We also need to be thoughtful and empathetic in our day-to-day interactions. Words have meaning. Be kind in the words you choose to use. Try to use language that does not stigmatize mental health challenges and health seeking behaviors.  Consistent with Deputy Secretary of Defense’s "Review of Policies to Eliminate Stigmatizing Language Related to Mental Health," published in November 2022, our organization will continue to make strides in improving how we discuss mental health and help seeking behaviors.

My intent is not to have leaders become vocabulary police. I’m fully aware that Soldiers and Airmen sometimes have their own tough and tumble language that can be more caring, understanding, and authentic in the context of the relationship than “correct” language would be. However, I do expect all written correspondence to eliminate stigmatizing language and for leaders to help educate others on why certain terms and words can be stigmatizing.

It is also important for leaders to help give accurate information to our Service Members and their families. DoDI 5200.02, "DoD Personnel Security Program," states that seeking professional care for mental health concerns will not jeopardize your security clearance. Seeking professional help with a mental health concern is viewed as a positive indication that the security clearance holder recognizes a potential challenge may exist and is taking steps towards addressing the concern.

Most mental health treatment does not need to be reported to your security management office. Only limited, very specific circumstances require reporting.
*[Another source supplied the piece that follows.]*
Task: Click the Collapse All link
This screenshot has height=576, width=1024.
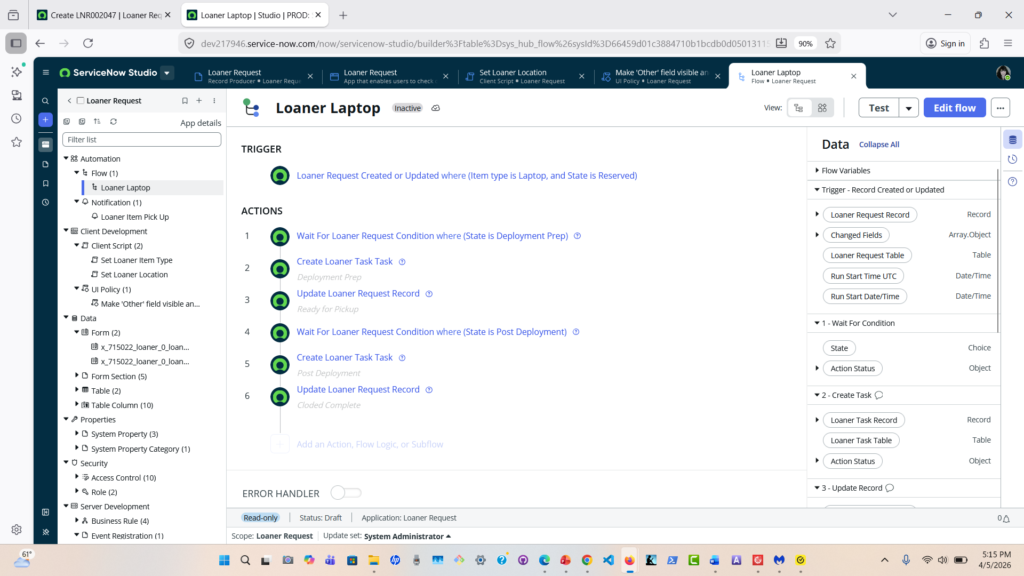Action: point(879,145)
These are identified in Under Secretary of Defense for Intelligence and Security memorandum, "Implementation of Security Executive Agent Directive 3, Reporting Requirements for Personnel with Access to Classified Information or Who Hold a Sensitive Position," published in November 2022.

Any questioning by your security manager or negative impact on your eligibility or access because of mental health treatment outside of these specific reporting requirements need to be reported to the Illinois National Guard’s Inspector General.

The Brandon Act was signed into law by President Joe Biden on December 27, 2021, as part of the National Defense Authorization Act for Fiscal Year 2022.  The law, named after Petty Officer 3rd Class Brandon Caserta who died by suicide in 2018, states that service members can initiate a referral process for mental health evaluation through their commanding officer or supervisor who is in a grade of E-6 and above on any basis, at any time, and in any environment. Services members are not required to provide a reason or a basis for the request. The Illinois Air and Army National Guard will fully implement this program once guidance is received from their respective service component headquarters.

There are also many questions that have been raised as to seeking mental health treatment and how it relates to the ability to deploy. There are ever-changing circumstances and medical capabilities in each theater, so each situation involving mental health and the ability to deploy is unique. However, generally, if an individual has demonstrated stability for at least three months, medications have been unchanged for at least three months, and are also available while deployed, then in most cases involving mental health an individual may deploy.

Leaders must encourage Soldiers, Airmen, and DOD Civilians to seek help for mental health challenges and guide them to the appropriate resources. The well-being of our force and the success of the Illinois National Guard and our national security depend on it.